Unfortunately, that’s not what happened. I had an inkling something was up when I saw that an ironing board had remained on stage despite the time it had gotten to. On came the support band, Morton Valence. They sang about notions and oceans and to be honest, I didn’t enjoy it. Once the megaphone had been brought out towards the end of the first song, I was pretty sure it couldn’t get more hysterically awkward. When their frontman, Bob of Morden (who was correct about one thing: if you’ve never been to Morden, don’t bother going) announced they were onto their last song, a sense of relief had filled the soul of not just myself but the uncomfortable faces of others around me.

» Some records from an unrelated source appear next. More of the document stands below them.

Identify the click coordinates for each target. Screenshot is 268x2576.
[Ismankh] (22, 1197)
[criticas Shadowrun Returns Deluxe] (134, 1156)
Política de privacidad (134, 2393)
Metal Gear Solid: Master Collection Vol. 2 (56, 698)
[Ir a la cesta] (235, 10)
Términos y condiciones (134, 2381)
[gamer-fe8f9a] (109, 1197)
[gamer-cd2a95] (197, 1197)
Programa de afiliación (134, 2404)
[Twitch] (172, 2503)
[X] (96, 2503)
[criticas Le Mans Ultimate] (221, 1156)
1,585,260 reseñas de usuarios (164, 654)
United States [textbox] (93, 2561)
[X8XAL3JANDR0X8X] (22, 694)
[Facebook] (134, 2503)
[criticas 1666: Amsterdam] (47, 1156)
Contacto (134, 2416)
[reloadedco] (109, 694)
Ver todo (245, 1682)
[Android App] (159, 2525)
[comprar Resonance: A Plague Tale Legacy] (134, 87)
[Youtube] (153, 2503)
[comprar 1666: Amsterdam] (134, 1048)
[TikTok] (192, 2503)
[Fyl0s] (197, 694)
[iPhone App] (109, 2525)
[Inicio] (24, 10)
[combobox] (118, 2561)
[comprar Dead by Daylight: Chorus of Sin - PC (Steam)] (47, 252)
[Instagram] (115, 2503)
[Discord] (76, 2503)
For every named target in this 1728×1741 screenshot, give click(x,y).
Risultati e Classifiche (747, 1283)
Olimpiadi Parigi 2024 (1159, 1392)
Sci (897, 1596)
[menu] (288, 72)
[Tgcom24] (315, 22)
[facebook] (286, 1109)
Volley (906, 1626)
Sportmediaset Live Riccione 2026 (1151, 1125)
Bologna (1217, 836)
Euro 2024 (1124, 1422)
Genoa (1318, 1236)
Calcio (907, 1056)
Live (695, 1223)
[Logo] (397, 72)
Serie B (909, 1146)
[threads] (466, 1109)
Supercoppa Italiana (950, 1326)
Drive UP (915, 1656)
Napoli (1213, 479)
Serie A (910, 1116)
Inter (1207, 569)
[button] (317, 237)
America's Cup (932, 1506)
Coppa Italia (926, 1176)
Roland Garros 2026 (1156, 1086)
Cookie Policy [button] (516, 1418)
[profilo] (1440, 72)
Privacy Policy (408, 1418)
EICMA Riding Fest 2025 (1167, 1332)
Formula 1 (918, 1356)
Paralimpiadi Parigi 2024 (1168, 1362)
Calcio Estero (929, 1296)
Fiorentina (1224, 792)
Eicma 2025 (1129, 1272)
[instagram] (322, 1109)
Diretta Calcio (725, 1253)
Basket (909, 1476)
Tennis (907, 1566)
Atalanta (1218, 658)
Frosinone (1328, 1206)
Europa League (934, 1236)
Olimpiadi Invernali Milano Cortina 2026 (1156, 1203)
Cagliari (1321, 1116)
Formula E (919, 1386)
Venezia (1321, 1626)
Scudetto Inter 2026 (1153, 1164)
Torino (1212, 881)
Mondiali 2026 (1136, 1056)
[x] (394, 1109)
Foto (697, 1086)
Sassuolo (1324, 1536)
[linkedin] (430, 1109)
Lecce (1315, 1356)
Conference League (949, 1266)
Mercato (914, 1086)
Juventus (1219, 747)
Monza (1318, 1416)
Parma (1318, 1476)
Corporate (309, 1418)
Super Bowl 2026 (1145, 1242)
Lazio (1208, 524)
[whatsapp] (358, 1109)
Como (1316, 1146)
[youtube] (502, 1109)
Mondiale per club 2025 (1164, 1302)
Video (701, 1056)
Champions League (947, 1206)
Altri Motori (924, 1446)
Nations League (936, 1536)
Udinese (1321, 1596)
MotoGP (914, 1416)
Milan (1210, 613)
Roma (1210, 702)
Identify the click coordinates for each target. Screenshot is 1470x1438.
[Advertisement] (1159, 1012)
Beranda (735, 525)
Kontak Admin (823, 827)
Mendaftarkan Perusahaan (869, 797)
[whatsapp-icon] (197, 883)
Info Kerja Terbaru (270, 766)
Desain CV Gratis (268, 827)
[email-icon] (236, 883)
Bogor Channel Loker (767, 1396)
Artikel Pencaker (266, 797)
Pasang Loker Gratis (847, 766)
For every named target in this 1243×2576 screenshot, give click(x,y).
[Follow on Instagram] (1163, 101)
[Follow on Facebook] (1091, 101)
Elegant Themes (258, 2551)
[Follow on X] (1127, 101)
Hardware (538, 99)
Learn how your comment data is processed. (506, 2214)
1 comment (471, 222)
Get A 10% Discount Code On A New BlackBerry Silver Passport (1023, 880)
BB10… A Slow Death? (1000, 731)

Inconspicuously enters Kevin Devine, electro-acoustic guitar in tow. A slow silence filled the room as he began to sing Brother’s Blood, a song from his latest album of the same name. The change of tone in his voice had definitely caught the attention of those still at the bar.
The night consisted of a nice routine: he’d play a few songs, stop to ask the crowd how they’re doing, possibly tell a woman (who obviously had a tipple too many) “Okay …That’s nice.” in response to her outbreaks of ‘I love you!’ and ‘Your girlfriend is over here!’, play more songs, so on and so forth. A nice selection of songs had been sang from his famous Go Haunt Someone Else to new tracks such as Yr Husband.
No one – not even Kevin – quite knew when the show was meant to end, but it was called quits once it had hit 11:15pm. Even then, a few steps off the stage, he looked around and had a sorrowful look about him. Going back on stage, a harmonious “What the fuck?” chatter came about everyone. He then proceeded to apologise for not playing the requests people had emailed in to play, but his Catholicism had made him feel guilty and began to sing a couple more songs.
Usually, after standing for so long, constant whines of “My back hurts.” would have befallen me, however, no one seemed to care about their bodies (more than half of the crowd had indulged in an alcoholic beverage or two, anyway). I had stood for a little over two hours in complete awe of one humble man and his guitar. Without a doubt, I would have done it again.